> REQUIRED TASK:
Reproduce every row in the part that opens with the line containing "Nos produits (555, 68)" and closes with the line containing "Selectie toestaan (701, 937)", both ends included, and add -117 to each coordinate number in the answers.

> SUPPLIED DATA:

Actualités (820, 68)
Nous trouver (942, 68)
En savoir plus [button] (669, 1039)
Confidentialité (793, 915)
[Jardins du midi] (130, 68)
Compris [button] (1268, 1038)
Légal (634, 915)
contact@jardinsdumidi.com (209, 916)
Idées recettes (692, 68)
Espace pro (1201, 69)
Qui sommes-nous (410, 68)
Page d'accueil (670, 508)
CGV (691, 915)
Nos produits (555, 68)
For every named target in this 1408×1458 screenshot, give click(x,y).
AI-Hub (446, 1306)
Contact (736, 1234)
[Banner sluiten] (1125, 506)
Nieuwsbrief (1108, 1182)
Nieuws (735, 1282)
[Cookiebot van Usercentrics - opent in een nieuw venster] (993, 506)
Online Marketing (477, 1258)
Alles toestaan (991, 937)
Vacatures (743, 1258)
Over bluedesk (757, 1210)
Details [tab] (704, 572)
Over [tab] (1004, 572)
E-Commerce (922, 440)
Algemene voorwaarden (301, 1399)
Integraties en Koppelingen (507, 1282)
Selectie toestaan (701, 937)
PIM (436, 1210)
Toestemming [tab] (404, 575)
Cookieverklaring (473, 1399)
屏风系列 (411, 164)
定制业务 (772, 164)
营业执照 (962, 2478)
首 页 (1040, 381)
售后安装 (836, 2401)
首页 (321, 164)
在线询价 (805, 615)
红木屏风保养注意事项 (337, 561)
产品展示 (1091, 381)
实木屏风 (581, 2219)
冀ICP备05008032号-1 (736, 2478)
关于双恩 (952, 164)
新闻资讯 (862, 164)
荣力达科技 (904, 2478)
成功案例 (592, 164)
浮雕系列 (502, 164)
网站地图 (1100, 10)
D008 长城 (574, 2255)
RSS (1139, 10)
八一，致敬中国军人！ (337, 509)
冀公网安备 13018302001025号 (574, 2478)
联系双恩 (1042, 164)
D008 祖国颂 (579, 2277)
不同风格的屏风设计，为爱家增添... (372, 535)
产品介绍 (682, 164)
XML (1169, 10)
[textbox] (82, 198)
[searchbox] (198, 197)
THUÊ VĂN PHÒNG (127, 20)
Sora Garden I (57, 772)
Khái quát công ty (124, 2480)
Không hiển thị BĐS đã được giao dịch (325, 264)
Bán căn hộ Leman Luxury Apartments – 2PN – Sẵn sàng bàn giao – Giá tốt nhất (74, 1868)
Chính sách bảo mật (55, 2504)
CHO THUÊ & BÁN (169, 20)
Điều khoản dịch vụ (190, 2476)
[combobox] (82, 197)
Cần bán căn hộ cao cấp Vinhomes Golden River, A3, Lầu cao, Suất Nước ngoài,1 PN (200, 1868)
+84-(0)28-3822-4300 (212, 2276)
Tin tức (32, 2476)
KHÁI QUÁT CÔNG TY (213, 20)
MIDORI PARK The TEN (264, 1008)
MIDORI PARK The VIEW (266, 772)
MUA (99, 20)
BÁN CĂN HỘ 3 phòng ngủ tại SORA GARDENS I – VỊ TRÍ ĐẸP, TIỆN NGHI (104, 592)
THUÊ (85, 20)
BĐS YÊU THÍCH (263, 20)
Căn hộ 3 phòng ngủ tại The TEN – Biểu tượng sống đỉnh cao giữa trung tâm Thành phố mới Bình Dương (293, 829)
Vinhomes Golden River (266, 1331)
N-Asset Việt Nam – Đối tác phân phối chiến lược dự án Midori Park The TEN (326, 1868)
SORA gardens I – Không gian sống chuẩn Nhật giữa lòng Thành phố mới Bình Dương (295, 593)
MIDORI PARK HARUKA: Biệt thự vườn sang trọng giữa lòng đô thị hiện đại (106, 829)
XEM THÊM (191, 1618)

> CORRECT RESPONSE:
Nos produits (438, -49)
For every named target in this 1408×1458 screenshot, give click(x,y).
AI-Hub (329, 1189)
Contact (619, 1117)
[Banner sluiten] (1008, 389)
Nieuwsbrief (991, 1065)
Nieuws (618, 1165)
[Cookiebot van Usercentrics - opent in een nieuw venster] (876, 389)
Online Marketing (360, 1141)
Alles toestaan (874, 820)
Vacatures (626, 1141)
Over bluedesk (640, 1093)
Details [tab] (587, 455)
Over [tab] (887, 455)
E-Commerce (805, 323)
Algemene voorwaarden (184, 1282)
Integraties en Koppelingen (390, 1165)
Selectie toestaan (584, 820)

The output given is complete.